Source data:

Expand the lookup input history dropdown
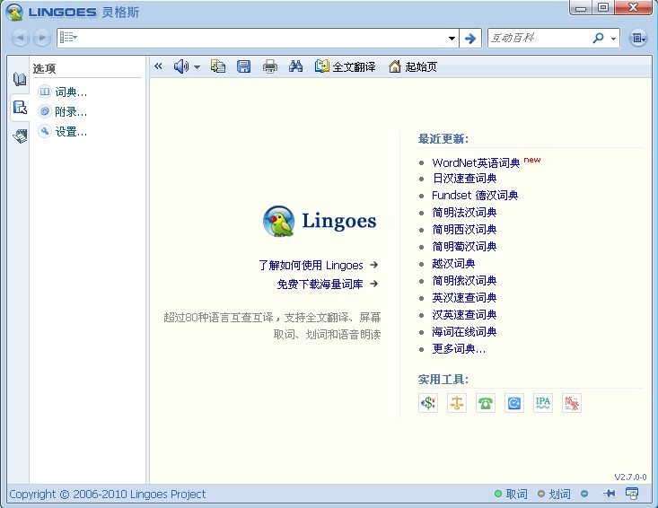Screen dimensions: 658x508 [x=452, y=39]
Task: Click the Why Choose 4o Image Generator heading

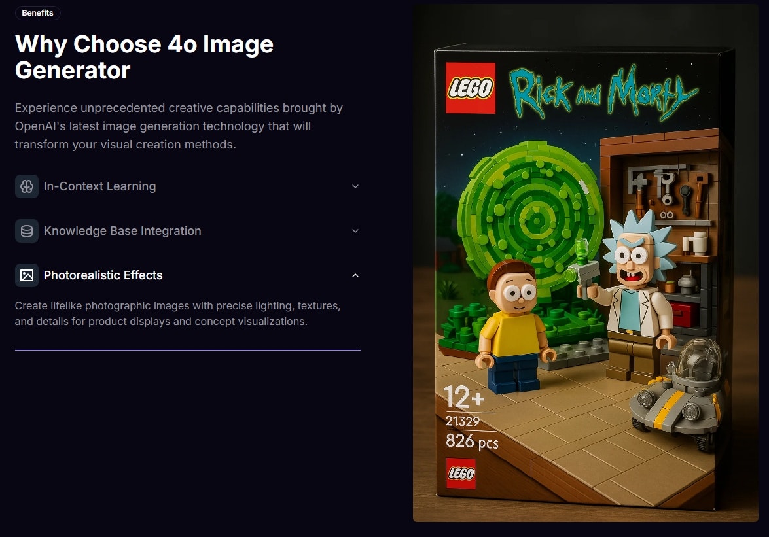Action: click(144, 58)
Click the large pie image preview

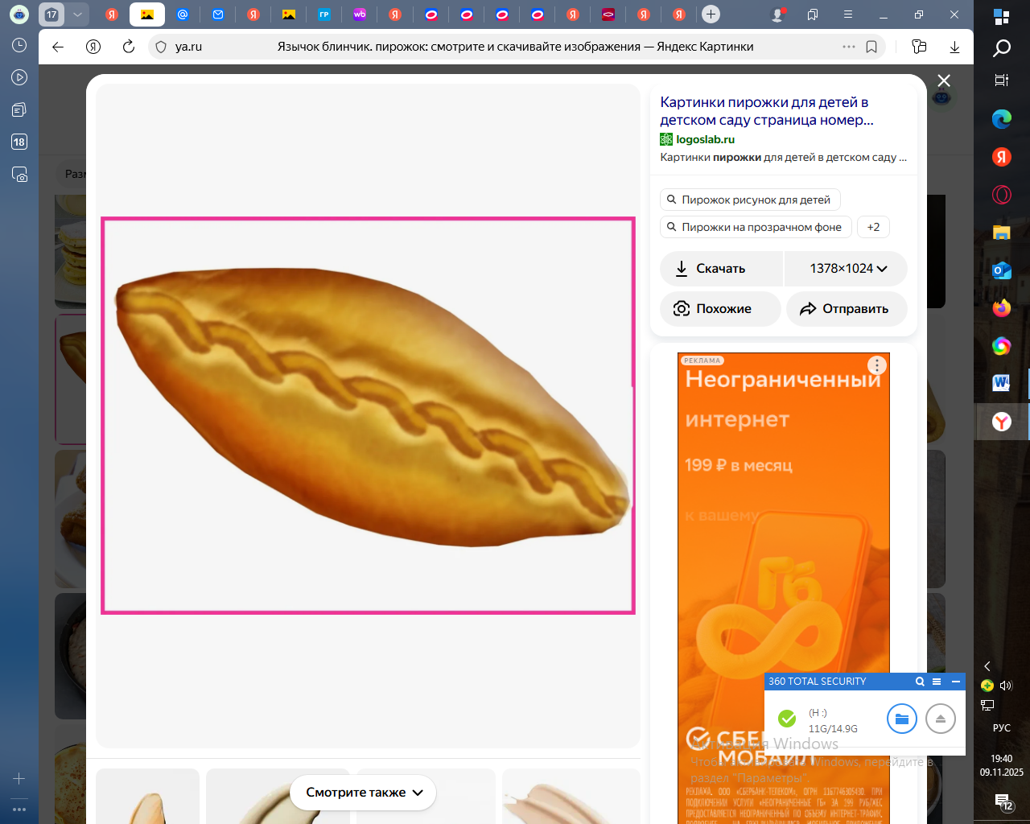point(368,415)
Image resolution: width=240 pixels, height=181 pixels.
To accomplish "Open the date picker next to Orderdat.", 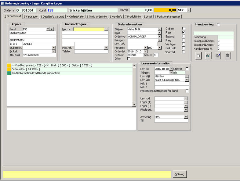I will coord(145,51).
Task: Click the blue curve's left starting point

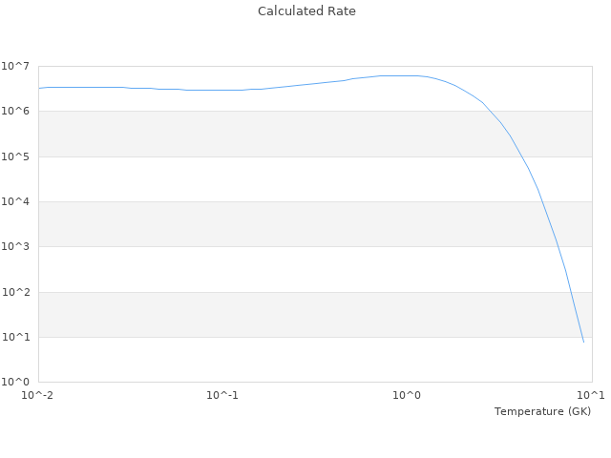Action: pyautogui.click(x=39, y=89)
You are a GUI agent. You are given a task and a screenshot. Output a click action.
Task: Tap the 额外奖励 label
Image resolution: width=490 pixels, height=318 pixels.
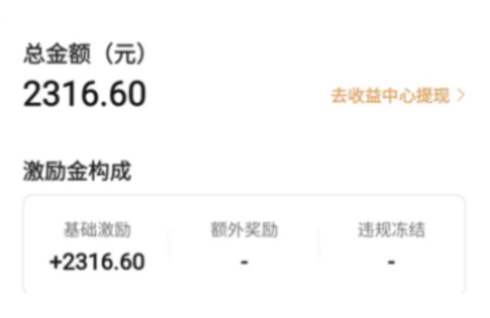(244, 230)

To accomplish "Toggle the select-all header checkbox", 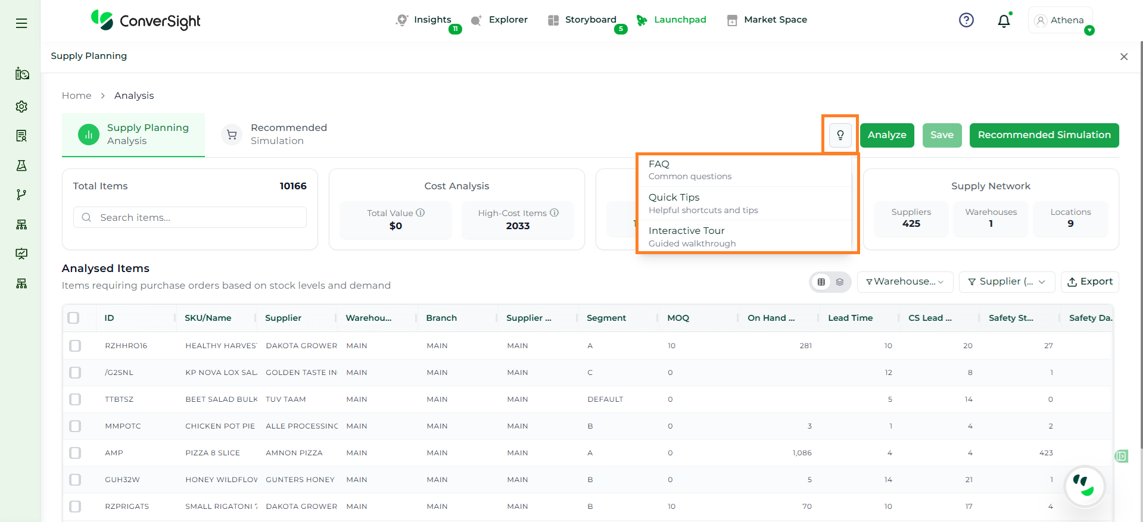I will click(x=74, y=318).
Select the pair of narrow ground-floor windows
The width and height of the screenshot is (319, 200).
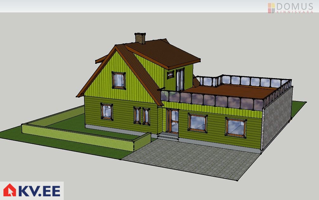tap(142, 116)
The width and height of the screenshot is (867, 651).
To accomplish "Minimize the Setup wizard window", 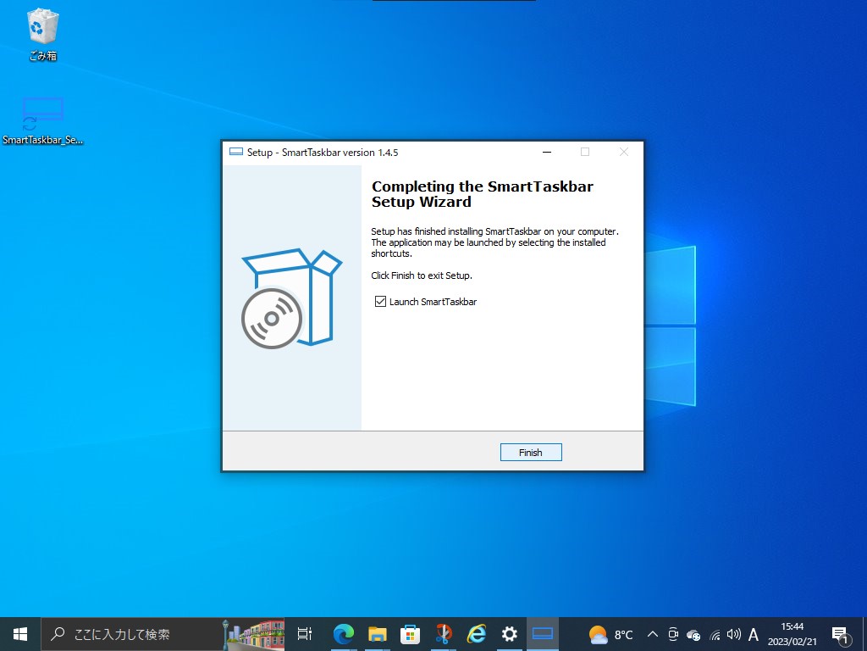I will click(x=546, y=152).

* [PROBLEM REQUIREMENTS]
Which lines in the listing above contain the word "screenshot"? Pick out each one and copy it in full.

* [EXPECTED ANSWER]
You are a GUI agent. You are given a task and a screenshot. Output a click action.
The width and height of the screenshot is (319, 200).
The width and height of the screenshot is (867, 651).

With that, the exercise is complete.